Geez, Louise, but this Michael Koppy guy's not an easy character to shove into a pigeonhole. The sonofabitch fights, kicks, squirms, and wriggles every time you want to paste on one label or another. Then, just to spite ya, when you think you have him figgered out, he takes a left and heads off for somewhere else, so let's call him a multi-contrarian and explore what that means. In essence, the root of his work is country-folk by way of hippe-folk by way of troubador-folk by way of avant-folk by way of some other kind of folk I can't put into words (esp. in All in the Timing) 'cause I'm not sure the term's even been invented yet.

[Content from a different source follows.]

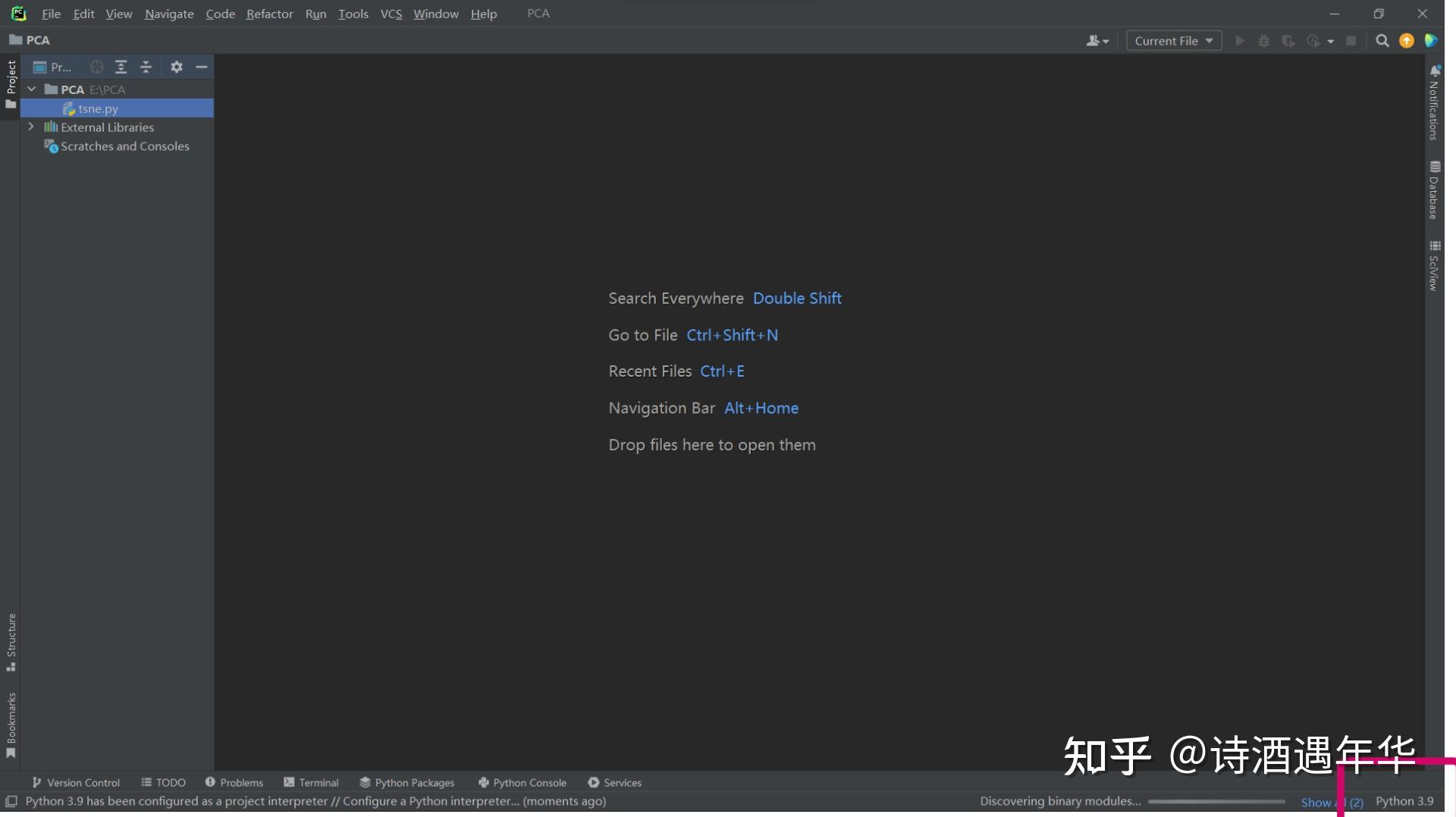Open the VCS menu
The width and height of the screenshot is (1456, 817).
pos(391,14)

Makes sense, though: he's led a footloose life and came to performance as a musician only after 25 years of, now get this, producing and directing stage musicals, television, concerts (incl. the Blues Project, an ensemble sacred to us ecelecticians!), and such. There's an irony of a skewed magnitude contained in that striking happenstance. Ashmore's Store is a big beautiful CD package replete with 122-page hardbook book (CD-sized) that's a wonder in and of itself. The entire deal's centered in the sprawling half-hour All in the Timing: A Hollywood Romance in Seven Chapters, where Koppy presents a quasi-Joyce-ian cavalcade of word-play and references copiously explained in the lyrics section of the tome, something you're not going to see done much of nowheres nohow, not even in non-fiction works no more……sadly.

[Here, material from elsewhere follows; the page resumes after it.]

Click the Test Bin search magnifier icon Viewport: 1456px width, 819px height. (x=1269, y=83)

The take on the trad We Shall Overcome kind of underpins everything, demonstrating his unorthodox aptitude in solo fingerpicking, which likewise speeds off in a number of subtle and not-so-subtle directions. Elsewhere, though, he's accompanied by a panoply of madly careening pickers, raspers, and singers. River, on the other hand, is quite Gordon Lightfootesque while Til Hell's Dang Done Froze Over crosses Shel Silverstein with a cooled-off David Alan Coe to an Okie reversal of Dave Bromberg's Will not be Your Fool. That stand-out 7-part epic, though, All in the Timing, is worth the price of admission alone. I'm not sure anything exists quite like it, a stream of consciousness river of John Stewart gone buggy, unhinged, and flip city, oft hilarious but bizarrely and panoramically insightful.

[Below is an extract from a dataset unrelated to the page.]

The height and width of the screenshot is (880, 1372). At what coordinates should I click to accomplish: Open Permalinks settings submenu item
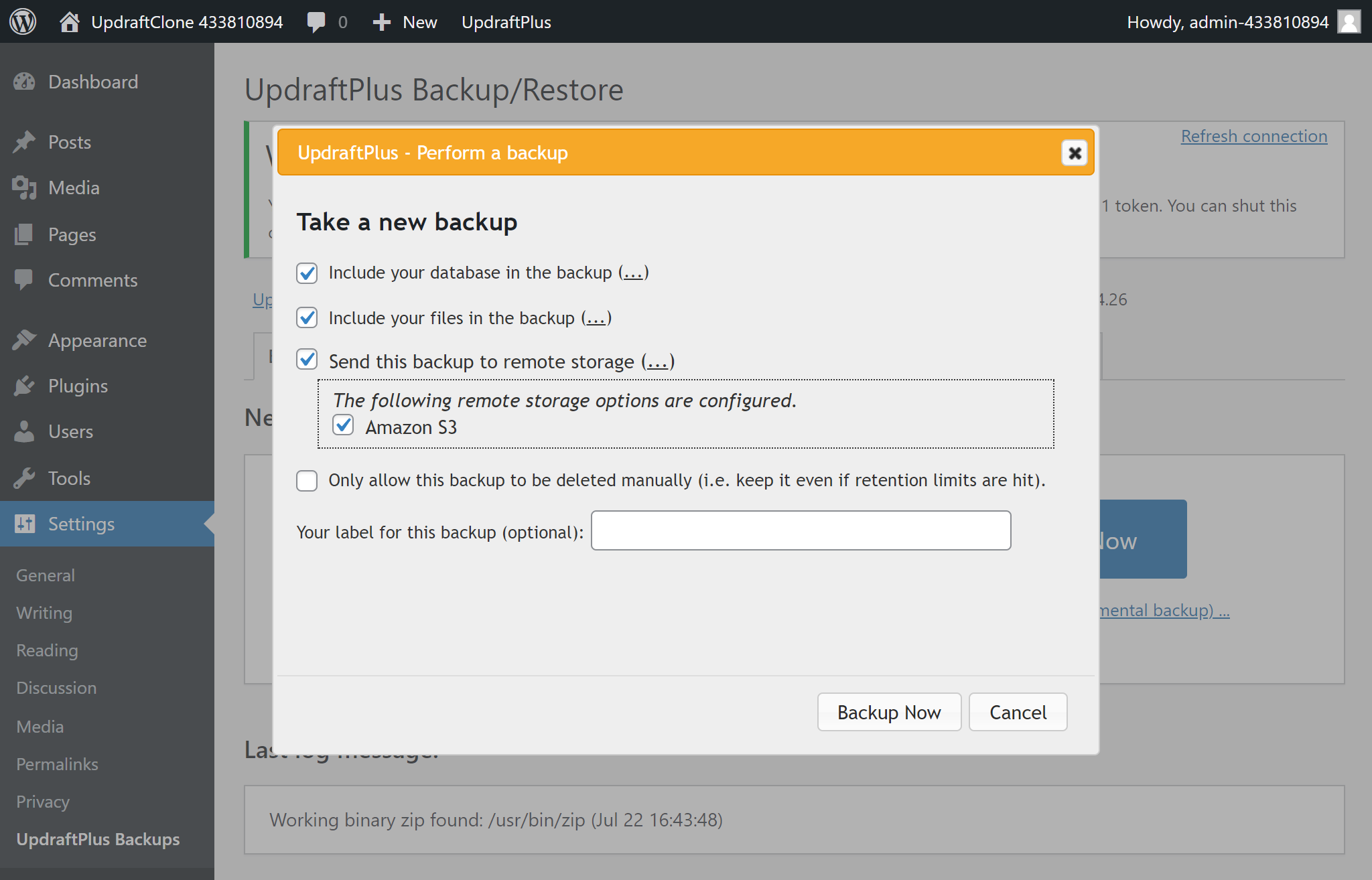click(57, 764)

Most of Ashmore's Store is of Left sentiment but don't hold too tightly to what you may think that means as Koppy possesses an earthy sense of Humanism that will not subordinate readily to formulaic patterns. There's sexist ribaldry and old school sentimentality as well, everywhere, though its tendering and flavor will be shaped in your perception; thus, follow his sotto voce inflections carefully. This offbeat gent is not just a multi-contrarian but also multi-literate and multi-media, and if he ever decides to make a video of All in the Timing, that's going to be one wigged-out hi-speed Day of the Locust berserkaloid MTV mutant. And I'll be first in line to see it.